DOCUMENT SECTION |
7. A system according to claim 1 in which a length of the guided transport section is between 100 mm and 210 mm.
8. A system according to claim 1 in which a length of the free transport section is between 80 mm and 130 mm.
9. A system according to claim 1 in which a speed with which the recording medium is conveyed through the fixing device is between 97% and 100% of a speed with which the recording medium is transported in the guided transport section.
10. A system according to claim 1 with a discharge device to discharge toner located on the recording medium.
11. A method for transfer printing of an electrostatically charged toner image from an intermediate carrier of an electrographic printing or copying device onto a recording medium and for fixing of the transfer-printed toner image onto the recording medium, comprising the steps of:
transporting the recording medium lying on an electrostatically-chargeable conveyor belt and adhering thereto due to electrostatic forces through a transfer printing region and subsequently along a guided transport section;
conveying the recording medium to a fixing device, the recording medium being conveyed to the fixing device along a free transport section in which the recording medium can freely arch, a length of the free transport section being at least ⅓ of a shortest recording medium to be printed and being shorter than a length of the shortest recording medium to be printed; and
arranging the guided transport section in a transport unit and arranging the fixing device in a fixing unit used independent of one another in the printing or copying device and which are removable, the fixing unit having at least one wall designed as a hollow chamber profile and which hinders a heat transfer from the fixing unit to the transport unit.
12. A method according to claim 11 in which the hollow chamber profile has an opening through which air is drawn to cool the transport unit.
13. A method according to claim 12 in which the air which is taken up into the hollow chamber profile is from an environment of the conveyor belt.
14. A method according to claim 12 in which the air which is taken up into the hollow chamber profile is filtered with an ozone filter.
15. A method according to claim 11 in which the conveyor belt is essentially comprised of polyvinylidenfluoride.
16. A method according to claim 11 in which a length of the guided transport section is at least ⅓ of a length of a shortest recording medium to be printed.
17. A method according to claim 11 in which a length of the guided transport section is between 100 mm and 210 mm.
18. A method according to claim 11 in which a length of the free transport section is between 80 mm and 130 mm.
19. A method according to claim 11 in which a speed with which the recording medium is conveyed through the fixing device is between 97% and 100% of a speed with which the recording medium is transported in the guided transport section.
20. A method according to claim 11 in which toner located on the recording medium is discharged with aid of a discharge device.
21. A method for transfer printing of an electrostatically charged toner image from an intermediate carrier of an electrographic printing or copying device onto a recording medium and for fixing of the transfer-printed toner image onto the recording medium, comprising the steps of:
transporting the recording medium lying on an electrostatically chargeable conveyor belt and adhering thereto due to electrostatic forces through a transfer-printing region and subsequently along a guided transport section;
conveying the recording medium to a fixing device, the recording medium being conveyed to the fixing device along a free transport section in which the recording medium can freely arch, a length of the free transport section being between 80 mm and 130 mm; and
arranging the guided transport section in a transport unit and arranging the fixing device in a fixing unit, independent of one another in the printing or copying device, the fixing unit having at least one wall designed to hinder a heat transfer from the fixing unit to the transport unit.

DATASET EXTRACT |
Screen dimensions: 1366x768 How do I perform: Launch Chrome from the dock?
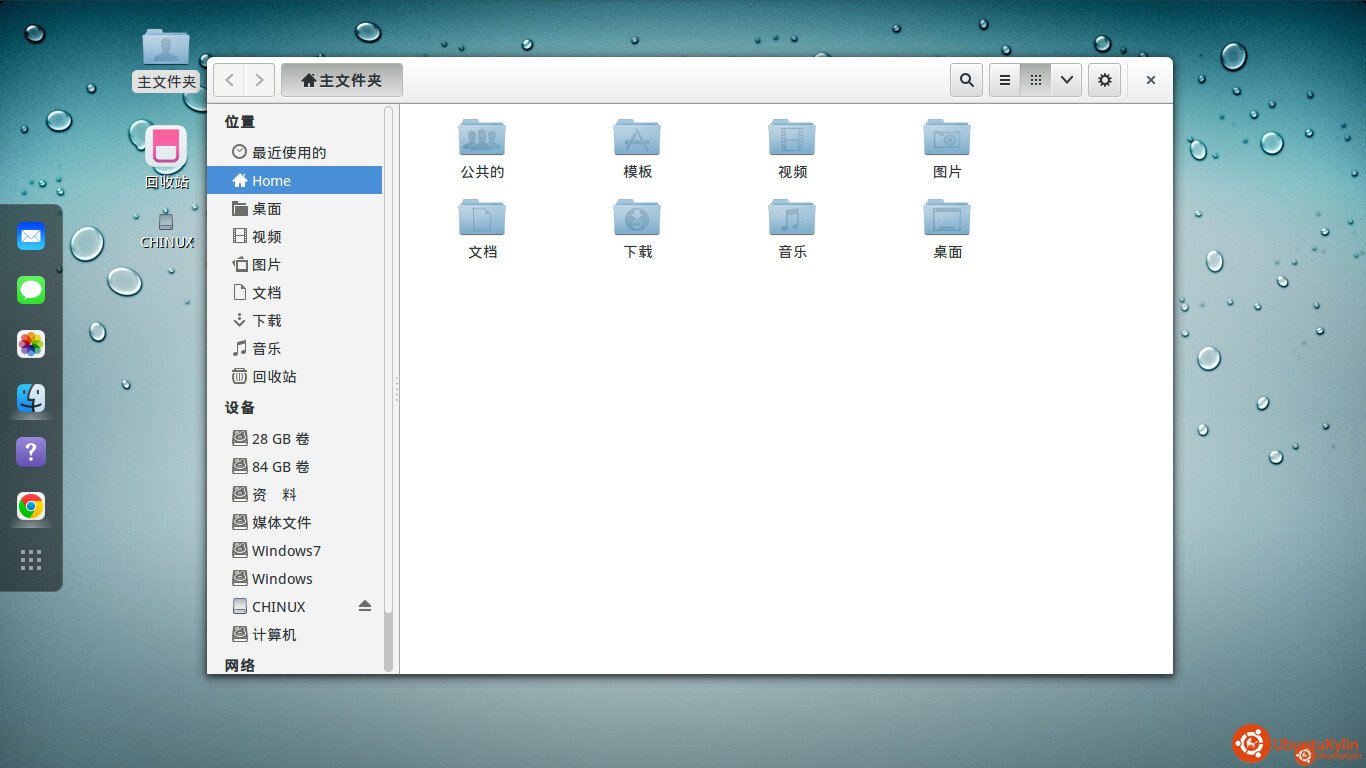click(31, 506)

SET PROBLEM 1 | List the numbers of all patent claims that are stated to be according to claim 11.
SET PROBLEM 2 | Reproduce the patent claims starting with "8. A system" and going on through "the recording medium.", substituting "print sheet" for "recording medium".

EXPECTED ANSWER 1 | 12, 15, 16, 17, 18, 19, 20

EXPECTED ANSWER 2 |
8. A system according to claim 1 in which a length of the free transport section is between 80 mm and 130 mm.
9. A system according to claim 1 in which a speed with which the print sheet is conveyed through the fixing device is between 97% and 100% of a speed with which the print sheet is transported in the guided transport section.
10. A system according to claim 1 with a discharge device to discharge toner located on the print sheet.